Commodities and the trading systems on which commodities are traded rely on the underlying fungibility of the commodity—a commodity is more or less fungible depending on the extent to which individual units of the commodity are capable of substitution with one another. Examples of highly fungible commodities are crude oil, precious metals, and currencies. Fungibility has little to do with liquidity—a commodity is liquid and tradeable if it is easily exchangeable for money or another commodity. The measure of the fungibility of a commodity, on the other hand, is determined by the ease with which one unit of the commodity can be exchanged for another substantially equivalent unit of the same commodity at the same time and place.
Precious stones are generally prized for their individual uniqueness, which, by definition, tends to detract from the commodity value thereof.

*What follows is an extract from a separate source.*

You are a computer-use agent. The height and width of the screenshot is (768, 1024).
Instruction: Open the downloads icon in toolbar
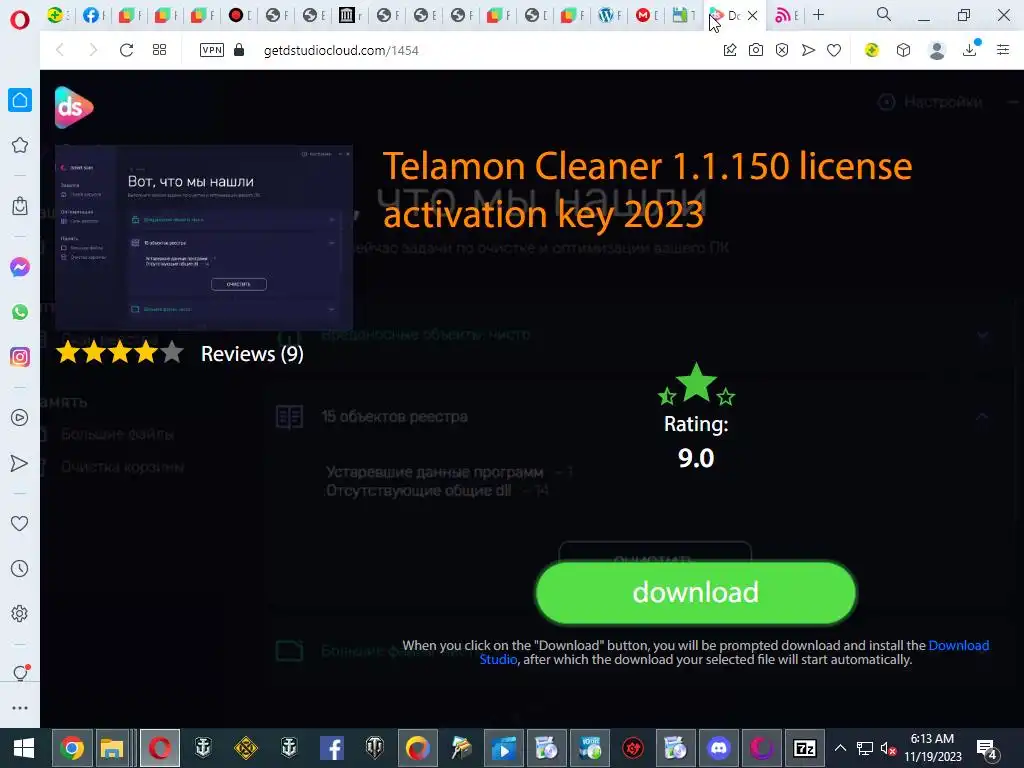coord(970,50)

Individual diamonds, for instance, are unique and diamond prices vary widely notwithstanding attempts by the diamond industry to develop a standardised quality assessment that depends on the caratage, colour, clarity and cut (the proverbial 4-C's of the diamond industry) or such tools as the Rapaport Diamond Report, which is published every week as a price reference.
As a rule therefore, diamonds are not readily interchangeable and are therefore not considered to be highly fungible. Some firms offer “investment-grade” diamonds for sale to the public, often coupled with buyback guarantees in terms of which they undertake to buy the diamond from the purchaser at or near the purchase price within a specified period. This is a far cry however, from the manner in which precious metals are traded as commodities.
This invention proposes means to combine individually non-uniform, non-standard, relatively non-fungible valuable items, such as diamonds, into a largely standardised, fungible tradeable commodity as well as a trading system for a plurality of such commodities, a method of trading using such a system and security systems related to the above.